> _RECORDS PROVIDED_
Content starts

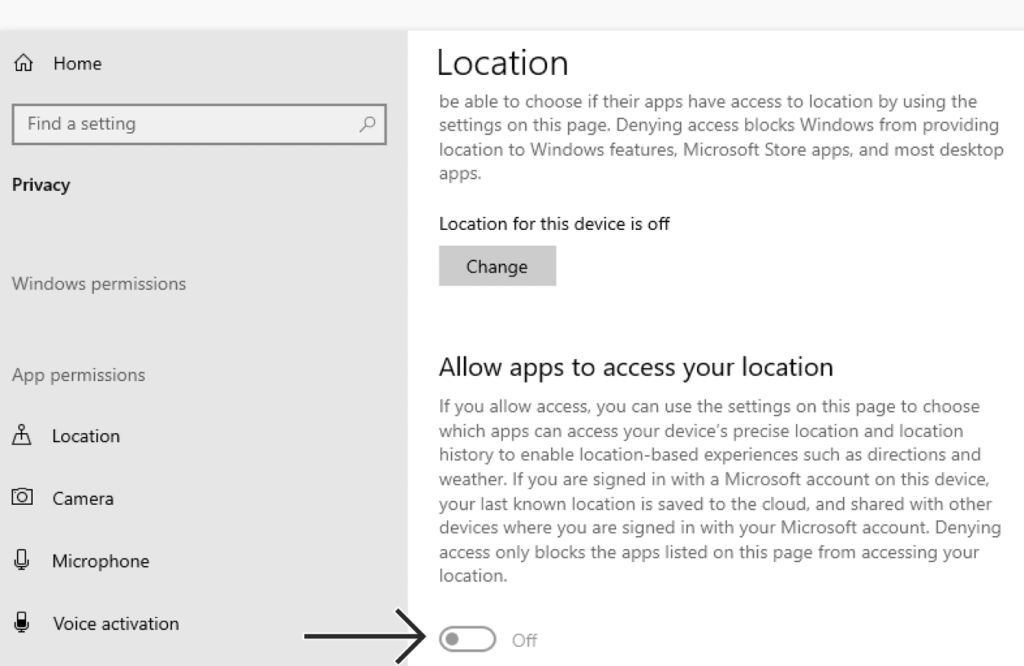Screen dimensions: 1024x666
Task: Click the Microphone icon in the sidebar
Action: (x=23, y=561)
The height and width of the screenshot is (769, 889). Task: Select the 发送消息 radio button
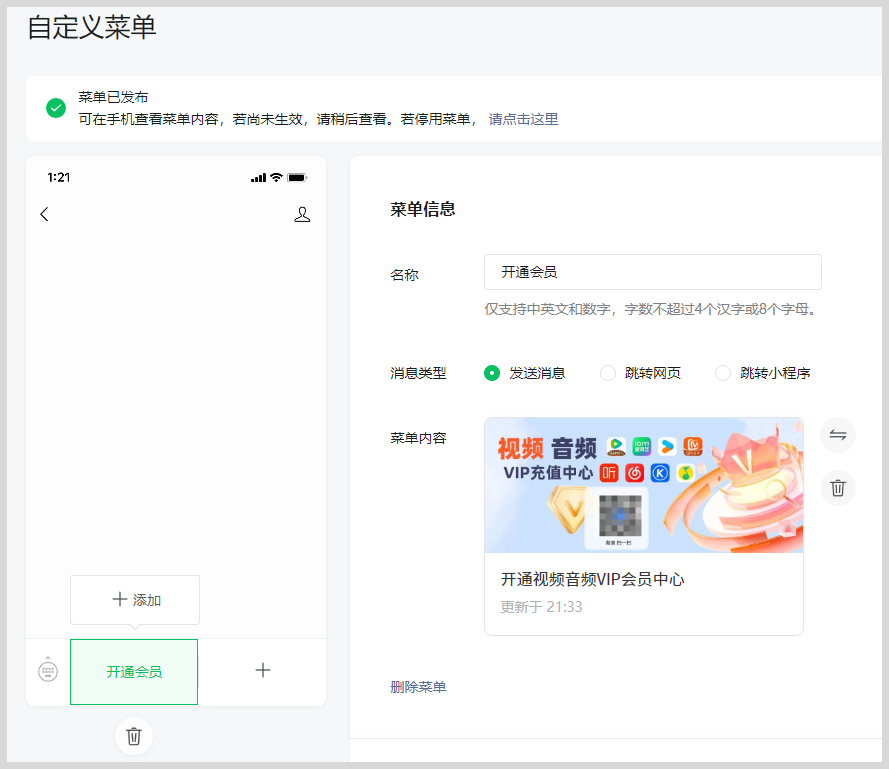[491, 372]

Content ends

In your copy, include no pictures and only the lines from the line with "The height and" through the final line of the listing above, reproduced exactly.

> _RESPONSE BOX_
The height and width of the screenshot is (769, 889). Task: Select the 发送消息 radio button
[491, 372]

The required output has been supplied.